A District restaurateur and an associate allegedly bought more than five kilograms of cocaine, distilled it into crack and distributed it to dozens of users throughout 1988, according to an indictment unsealed in federal court in Alexandria.

Nasser Zolfaghari, owner of the Dome Restaurant in the 2100 block of M Street NW, and Mohammed Saberi were charged with one count of conspiring to buy and distribute cocaine and crack. If convicted, they face a minimum sentence of 10 years without parole.

Federal prosecutors, arguing that the defendants used their homes and businesses to facilitate the drug network, also seek to seize the Dome, Zolfaghari's $800,000 house on Heatherhill Court in Bethesda and a condominium apartment on St. Andrews Place in College Park.

U.S. Magistrate W. Harris Grimsley, after hearing testimony yesterday that Zolfaghari allegedly bought opium and heroin during the 1980s, called the defendant a "danger to the community" and ordered him held without bail.

The 30-page indictment unsealed Monday identifies Zolfaghari and Saberi's cocaine source as Roberto Esteban Fuentes, a Bethesda resident who was sentenced last year to 22 years in prison for running a criminal enterprise and 37 other charges.

A codefendant in Fuentes' trial said after the case that he gave drugs to Mayor Marion Barry through the mayor's aides, an allegation that Barry has denied. Gettings said yesterday that his client has no connection to Barry.

Assistant U.S. Attorney Jay Apperson said evidence shows that Zolfaghari and Saberi ran continuing crack parties at Saberi's apartment on Massachusetts Avenue NW.

"Zolfaghari paid for the cocaine, which Saberi cooked into crack before they distributed it free to numerous entertainers, doctors and business associates," Apperson said, declining to name the alleged users. He said Zolfaghari paid the rent on the apartment.

Brian P. Gettings, Zolfaghari's attorney, said the indictment does not charge the defendants with reselling the drugs, adding that evidence suggests little more than that two men developed drug habits.

"You will hear us argue that this is a possession case that should be tried in the District of Columbia," Gettings said. He said he preferred a District court because recent, highly publicized cases suggest District juries are more forgiving of drug possession offenses.

Zolfaghari also owns the Italian Gardens restaurant in College Park, according to evidence presented in yesterday's detention hearing.

The indictment alleges that Fuentes supplied Zolfaghari and Saberi with one or two ounces of cocaine each week throughout 1988. An intermediary, Samad Arshadi, collected the money from Zolfaghari then bought the drugs from Fuentes at his Bethesda apartment, a gas station on Wisconsin Avenue in Bethesda or a Hot Shoppes restaurant on Wisconsin, according to the indictment.

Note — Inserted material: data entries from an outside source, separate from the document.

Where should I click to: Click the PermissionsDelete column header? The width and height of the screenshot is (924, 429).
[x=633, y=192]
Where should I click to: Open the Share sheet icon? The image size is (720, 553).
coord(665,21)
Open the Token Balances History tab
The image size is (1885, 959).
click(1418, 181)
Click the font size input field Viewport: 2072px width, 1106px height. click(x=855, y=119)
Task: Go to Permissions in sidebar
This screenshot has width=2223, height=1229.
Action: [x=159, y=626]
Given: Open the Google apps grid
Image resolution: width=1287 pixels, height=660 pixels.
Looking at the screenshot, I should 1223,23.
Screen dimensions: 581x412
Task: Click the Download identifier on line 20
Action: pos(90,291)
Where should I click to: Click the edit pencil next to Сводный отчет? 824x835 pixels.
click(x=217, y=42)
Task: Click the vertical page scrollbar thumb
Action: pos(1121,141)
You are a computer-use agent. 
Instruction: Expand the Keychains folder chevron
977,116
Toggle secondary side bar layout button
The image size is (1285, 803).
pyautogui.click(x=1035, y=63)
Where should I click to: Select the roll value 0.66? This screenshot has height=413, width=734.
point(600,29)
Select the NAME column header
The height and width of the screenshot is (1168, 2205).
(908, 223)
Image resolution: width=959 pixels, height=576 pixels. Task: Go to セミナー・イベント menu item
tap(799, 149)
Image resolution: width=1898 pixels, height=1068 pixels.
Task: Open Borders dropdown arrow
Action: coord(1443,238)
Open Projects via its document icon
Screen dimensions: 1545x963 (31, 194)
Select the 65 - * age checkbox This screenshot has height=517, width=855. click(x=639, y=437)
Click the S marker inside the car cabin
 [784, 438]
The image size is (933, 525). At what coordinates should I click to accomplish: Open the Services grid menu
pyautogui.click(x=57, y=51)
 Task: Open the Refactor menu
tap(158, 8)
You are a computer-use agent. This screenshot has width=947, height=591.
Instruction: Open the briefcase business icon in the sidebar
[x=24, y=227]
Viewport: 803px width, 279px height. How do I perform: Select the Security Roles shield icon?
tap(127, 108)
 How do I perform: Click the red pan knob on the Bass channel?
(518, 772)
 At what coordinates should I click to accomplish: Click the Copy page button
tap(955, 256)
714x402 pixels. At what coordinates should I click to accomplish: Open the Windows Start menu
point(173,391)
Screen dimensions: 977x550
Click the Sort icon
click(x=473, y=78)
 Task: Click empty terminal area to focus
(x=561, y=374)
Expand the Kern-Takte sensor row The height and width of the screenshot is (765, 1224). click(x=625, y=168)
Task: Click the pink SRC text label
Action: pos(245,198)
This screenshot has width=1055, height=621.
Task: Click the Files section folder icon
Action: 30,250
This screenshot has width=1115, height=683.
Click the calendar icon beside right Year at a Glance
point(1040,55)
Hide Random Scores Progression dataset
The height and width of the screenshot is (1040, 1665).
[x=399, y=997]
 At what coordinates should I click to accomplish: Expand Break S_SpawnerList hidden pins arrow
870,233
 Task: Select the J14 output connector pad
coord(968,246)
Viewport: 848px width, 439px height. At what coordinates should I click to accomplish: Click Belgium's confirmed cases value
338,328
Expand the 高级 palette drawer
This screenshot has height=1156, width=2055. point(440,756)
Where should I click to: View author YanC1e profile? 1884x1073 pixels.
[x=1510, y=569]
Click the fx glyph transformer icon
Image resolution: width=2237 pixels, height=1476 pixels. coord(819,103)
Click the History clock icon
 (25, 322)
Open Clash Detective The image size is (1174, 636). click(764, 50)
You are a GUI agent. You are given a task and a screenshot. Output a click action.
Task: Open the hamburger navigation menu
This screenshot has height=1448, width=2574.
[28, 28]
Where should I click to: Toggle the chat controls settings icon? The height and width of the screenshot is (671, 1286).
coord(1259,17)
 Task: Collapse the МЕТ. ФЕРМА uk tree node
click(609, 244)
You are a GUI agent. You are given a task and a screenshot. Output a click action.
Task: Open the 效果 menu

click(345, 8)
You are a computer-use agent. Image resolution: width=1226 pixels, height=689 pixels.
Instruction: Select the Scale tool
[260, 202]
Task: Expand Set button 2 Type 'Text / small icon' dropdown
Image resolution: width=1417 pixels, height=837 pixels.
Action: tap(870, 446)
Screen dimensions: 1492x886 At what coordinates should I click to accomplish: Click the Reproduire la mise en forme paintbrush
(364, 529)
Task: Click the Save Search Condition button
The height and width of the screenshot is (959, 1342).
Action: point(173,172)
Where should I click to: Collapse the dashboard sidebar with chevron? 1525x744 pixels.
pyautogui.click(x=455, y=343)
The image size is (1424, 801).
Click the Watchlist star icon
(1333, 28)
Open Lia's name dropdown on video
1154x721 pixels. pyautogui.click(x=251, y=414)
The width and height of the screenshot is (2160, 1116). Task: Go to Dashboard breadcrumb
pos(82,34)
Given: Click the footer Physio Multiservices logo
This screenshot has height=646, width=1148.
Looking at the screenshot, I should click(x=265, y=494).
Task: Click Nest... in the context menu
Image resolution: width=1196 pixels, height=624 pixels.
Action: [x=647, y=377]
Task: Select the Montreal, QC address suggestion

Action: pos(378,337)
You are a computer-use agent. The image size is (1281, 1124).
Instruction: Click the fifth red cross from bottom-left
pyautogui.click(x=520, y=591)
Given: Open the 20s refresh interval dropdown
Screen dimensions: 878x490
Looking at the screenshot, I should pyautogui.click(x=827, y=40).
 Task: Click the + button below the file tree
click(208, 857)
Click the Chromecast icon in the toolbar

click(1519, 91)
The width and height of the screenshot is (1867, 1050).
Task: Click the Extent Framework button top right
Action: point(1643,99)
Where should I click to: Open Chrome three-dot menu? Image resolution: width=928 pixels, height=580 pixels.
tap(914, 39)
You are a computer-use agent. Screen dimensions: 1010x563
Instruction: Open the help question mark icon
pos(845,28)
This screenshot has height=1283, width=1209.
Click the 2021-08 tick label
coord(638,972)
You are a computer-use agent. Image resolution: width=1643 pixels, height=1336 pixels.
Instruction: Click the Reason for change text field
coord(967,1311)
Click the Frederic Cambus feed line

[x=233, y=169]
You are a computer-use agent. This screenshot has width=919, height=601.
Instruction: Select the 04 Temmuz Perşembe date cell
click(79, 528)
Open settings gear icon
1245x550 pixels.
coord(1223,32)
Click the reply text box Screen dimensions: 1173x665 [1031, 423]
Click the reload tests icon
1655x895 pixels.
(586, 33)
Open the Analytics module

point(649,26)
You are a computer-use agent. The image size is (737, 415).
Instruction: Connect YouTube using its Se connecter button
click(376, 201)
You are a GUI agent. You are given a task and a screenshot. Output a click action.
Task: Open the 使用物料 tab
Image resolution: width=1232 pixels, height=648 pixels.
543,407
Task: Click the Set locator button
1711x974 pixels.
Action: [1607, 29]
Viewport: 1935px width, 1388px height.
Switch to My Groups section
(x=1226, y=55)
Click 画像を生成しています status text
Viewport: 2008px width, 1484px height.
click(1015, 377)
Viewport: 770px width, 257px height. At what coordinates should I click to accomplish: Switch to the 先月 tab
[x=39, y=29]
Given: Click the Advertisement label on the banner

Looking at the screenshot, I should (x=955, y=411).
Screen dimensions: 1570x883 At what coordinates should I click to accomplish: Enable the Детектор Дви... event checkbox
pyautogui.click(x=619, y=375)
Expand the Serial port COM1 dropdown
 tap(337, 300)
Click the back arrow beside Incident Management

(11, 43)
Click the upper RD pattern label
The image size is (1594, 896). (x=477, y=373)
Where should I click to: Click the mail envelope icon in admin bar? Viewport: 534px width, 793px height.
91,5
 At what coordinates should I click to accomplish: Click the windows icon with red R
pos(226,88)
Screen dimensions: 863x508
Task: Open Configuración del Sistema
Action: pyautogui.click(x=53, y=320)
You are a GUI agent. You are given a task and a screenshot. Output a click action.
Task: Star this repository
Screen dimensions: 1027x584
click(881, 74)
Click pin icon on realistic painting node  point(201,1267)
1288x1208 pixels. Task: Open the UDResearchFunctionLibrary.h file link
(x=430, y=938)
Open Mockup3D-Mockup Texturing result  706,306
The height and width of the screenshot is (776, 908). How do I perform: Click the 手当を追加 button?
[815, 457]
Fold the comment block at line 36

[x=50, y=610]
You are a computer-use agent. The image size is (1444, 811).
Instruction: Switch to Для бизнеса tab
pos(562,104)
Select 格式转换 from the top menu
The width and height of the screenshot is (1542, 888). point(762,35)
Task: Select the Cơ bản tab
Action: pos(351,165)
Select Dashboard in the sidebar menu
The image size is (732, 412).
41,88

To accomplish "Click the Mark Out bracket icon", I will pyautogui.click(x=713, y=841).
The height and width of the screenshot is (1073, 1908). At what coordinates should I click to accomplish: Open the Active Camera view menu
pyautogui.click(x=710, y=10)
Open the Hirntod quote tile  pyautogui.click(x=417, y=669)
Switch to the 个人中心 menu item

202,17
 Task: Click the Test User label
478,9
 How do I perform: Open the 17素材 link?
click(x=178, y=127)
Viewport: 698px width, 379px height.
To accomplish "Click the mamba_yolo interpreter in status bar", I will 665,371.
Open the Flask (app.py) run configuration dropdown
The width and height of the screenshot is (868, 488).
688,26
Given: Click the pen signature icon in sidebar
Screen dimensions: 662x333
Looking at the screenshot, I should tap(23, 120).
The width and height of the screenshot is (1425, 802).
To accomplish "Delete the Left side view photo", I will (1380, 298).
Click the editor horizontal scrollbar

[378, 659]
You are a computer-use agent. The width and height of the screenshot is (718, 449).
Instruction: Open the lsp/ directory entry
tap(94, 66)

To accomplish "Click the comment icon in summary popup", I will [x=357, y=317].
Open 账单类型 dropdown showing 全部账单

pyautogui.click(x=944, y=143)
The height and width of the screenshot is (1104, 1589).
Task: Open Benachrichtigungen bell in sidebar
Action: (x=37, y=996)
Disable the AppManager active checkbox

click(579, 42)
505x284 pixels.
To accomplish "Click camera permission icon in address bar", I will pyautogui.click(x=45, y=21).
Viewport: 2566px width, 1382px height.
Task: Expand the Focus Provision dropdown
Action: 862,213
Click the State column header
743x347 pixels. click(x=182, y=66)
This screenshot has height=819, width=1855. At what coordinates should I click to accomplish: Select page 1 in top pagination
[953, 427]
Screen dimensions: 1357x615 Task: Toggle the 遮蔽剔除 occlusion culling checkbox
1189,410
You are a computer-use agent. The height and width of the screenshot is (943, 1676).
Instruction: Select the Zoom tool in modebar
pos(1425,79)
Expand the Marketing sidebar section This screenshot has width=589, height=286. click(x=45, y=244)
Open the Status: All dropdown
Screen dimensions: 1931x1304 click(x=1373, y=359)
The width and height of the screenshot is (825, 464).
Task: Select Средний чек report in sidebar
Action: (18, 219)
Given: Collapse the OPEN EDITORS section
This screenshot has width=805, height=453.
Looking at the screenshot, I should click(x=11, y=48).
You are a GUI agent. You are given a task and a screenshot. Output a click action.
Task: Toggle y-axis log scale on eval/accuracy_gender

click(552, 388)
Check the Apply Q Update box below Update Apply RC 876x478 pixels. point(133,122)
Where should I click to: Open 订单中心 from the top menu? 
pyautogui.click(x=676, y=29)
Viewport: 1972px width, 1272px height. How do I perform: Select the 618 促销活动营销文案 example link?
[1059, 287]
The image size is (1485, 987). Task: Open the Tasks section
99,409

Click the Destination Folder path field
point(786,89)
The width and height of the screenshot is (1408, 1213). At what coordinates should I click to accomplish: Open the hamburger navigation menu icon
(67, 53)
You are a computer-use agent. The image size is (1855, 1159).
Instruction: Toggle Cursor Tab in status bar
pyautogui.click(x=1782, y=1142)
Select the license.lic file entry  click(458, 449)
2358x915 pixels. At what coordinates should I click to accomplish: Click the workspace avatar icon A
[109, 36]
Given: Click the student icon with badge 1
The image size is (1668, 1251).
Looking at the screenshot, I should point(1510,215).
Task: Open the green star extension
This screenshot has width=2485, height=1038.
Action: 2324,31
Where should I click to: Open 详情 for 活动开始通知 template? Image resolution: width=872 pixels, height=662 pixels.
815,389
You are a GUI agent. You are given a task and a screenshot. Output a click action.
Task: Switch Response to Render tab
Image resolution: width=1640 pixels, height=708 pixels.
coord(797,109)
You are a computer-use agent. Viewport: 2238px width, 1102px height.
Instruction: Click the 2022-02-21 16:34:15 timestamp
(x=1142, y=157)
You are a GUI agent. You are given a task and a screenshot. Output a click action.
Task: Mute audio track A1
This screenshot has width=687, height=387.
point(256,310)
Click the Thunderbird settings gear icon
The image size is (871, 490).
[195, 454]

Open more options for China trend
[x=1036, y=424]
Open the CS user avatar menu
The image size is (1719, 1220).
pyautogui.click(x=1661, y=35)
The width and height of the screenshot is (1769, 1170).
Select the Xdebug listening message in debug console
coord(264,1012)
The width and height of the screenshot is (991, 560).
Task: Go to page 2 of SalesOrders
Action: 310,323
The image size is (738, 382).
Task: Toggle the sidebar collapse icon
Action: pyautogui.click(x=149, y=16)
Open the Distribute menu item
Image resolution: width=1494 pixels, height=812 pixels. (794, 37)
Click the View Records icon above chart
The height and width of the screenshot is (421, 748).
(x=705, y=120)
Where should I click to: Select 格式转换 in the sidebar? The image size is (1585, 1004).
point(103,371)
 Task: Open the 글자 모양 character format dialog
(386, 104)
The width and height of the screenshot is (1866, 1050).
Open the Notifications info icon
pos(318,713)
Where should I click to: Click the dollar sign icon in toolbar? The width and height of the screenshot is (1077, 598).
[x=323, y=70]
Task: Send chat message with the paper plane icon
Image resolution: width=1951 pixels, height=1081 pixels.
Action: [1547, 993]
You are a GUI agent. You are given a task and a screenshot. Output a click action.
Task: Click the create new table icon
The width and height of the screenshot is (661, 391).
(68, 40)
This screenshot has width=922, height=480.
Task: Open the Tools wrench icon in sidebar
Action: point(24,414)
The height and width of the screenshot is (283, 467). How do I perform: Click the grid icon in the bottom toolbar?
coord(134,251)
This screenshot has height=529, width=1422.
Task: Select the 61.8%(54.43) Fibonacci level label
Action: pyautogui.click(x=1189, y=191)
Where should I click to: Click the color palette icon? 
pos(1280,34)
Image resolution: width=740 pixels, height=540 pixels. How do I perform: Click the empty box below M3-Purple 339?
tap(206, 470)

Arshadi, also identified as a drug dealer in the Fuentes case, was named as a potential witness in the drug trial of Marion Barry.

William B. Moffitt, Saberi's attorney, said yesterday that his client may be the victim of double jeopardy. Moffitt said Saberi had been charged in the District with cocaine and opium possession and agreed to plead guilty after prosecutors dropped the cocaine count.

"Then all of a sudden it shows up on his side of river," Moffitt said of the current indictment. "I guess they didn't like the {14-month} sentence" Saberi served on the previous conviction.

Trial in the case has been set for Nov. 28.